**DIRECTIONS FOR THIS TASK:**
In the market stick thread below, list every wood named for the stick, along with the part of the stick each one is used for.

**QUOTED TEXT:**
_ _ _ _ _

# Market Stick?



## Rodney (Jun 12, 2015)

Well, I've seen this style called a market stick. I'm not 100% certain that's correct though.

What is the correct name?

I've been working on this one the last couple days. I'm still trying to build up the finish on my other one. My latest can of tung oil I bought is a lot thinner than my old one. It's possible the old can's contents thickened up with age. Either way with the thin finish and cold weather it's taking forever to finish.

Anyway, here's the stick.





Spalted western red maple handle with a western red maple shank. The spacers are bubinga and holly.

This is a pretty heavy stick. The shank is about 1 1/4 to 1 3/8 inches diameter at the top and just over an inch at the bottom. The handle is about 1 3/8" wide.

The bolt extends nearly to the top of the handle to prevent breaking due to short grain. I have it indoors warming up so I can glue it.

I'm pretty pleased with it so far. I still have a long way to go.

Rodney


----------



## cobalt (Nov 14, 2013)

It looks as though its coming along great. the collar should give it a nice contrast .

nice job , the oil finish should serve you well prefer it to varnish finish and its easier to keep in good order as a quick wipe over with oil is all it needs occasionally

keep posting pics.


----------



## MJC4 (Mar 6, 2014)

Don't know the correct name for the handle style, but I like the stick! Nice job :thumbsu:


----------



## cobalt (Nov 14, 2013)

it is a market stick and a nice one


----------



## norson (Jan 15, 2015)

I'll be watching to see what you do with the spacers.

-neb


----------



## Rodney (Jun 12, 2015)

I glued it up yesterday and have spent about an hour and a half refining the shape today so far.

Here it is after glue up before trimming.



After a few minutes at the band saw.



I managed to nick the bark on the inside of the shank.

As it is now.



There's a gap in the joint at the bottom of the spacers that I need to fill.



While I drilled the hole in the handle on center, by the time I had rough shaped the handle it was offset about 1/4" to one side.

A slightly crooked glue up didn't help either.

_ _ _ _ _

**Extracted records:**
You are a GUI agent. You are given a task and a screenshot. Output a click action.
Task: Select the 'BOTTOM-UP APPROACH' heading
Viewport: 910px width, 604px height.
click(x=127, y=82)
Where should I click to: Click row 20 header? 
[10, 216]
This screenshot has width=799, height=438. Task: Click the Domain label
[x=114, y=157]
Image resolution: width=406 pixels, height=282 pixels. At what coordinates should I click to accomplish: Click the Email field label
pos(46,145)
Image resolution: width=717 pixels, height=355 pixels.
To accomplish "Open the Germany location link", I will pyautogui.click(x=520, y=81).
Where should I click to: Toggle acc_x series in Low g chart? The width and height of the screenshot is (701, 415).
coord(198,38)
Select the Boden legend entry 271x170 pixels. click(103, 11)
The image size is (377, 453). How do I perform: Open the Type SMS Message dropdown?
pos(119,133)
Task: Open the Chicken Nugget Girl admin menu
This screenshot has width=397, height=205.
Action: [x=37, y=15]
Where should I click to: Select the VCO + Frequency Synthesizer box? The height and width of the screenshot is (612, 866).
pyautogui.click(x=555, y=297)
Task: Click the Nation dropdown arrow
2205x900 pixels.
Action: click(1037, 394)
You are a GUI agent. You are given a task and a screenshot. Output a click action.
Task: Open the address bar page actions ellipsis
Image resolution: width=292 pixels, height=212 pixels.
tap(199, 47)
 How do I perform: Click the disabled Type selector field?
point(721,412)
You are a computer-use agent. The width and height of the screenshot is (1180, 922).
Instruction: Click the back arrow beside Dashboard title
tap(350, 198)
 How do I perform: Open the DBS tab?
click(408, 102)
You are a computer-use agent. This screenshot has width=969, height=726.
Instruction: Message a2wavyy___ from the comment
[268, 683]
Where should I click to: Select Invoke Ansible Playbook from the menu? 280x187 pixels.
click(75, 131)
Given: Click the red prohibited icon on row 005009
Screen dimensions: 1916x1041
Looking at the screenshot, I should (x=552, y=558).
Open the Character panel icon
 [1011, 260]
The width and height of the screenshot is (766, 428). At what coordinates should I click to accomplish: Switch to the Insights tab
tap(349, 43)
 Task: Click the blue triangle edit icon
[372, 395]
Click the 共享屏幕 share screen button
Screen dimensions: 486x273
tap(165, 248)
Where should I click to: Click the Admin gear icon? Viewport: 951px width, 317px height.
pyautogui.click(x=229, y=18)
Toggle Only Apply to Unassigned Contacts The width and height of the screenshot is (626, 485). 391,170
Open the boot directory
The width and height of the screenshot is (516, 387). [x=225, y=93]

_ _ _ _ _

**EXPECTED ANSWER:**
- Spalted western red maple: handle
- Western red maple: shank
- Bubinga: spacers
- Holly: spacers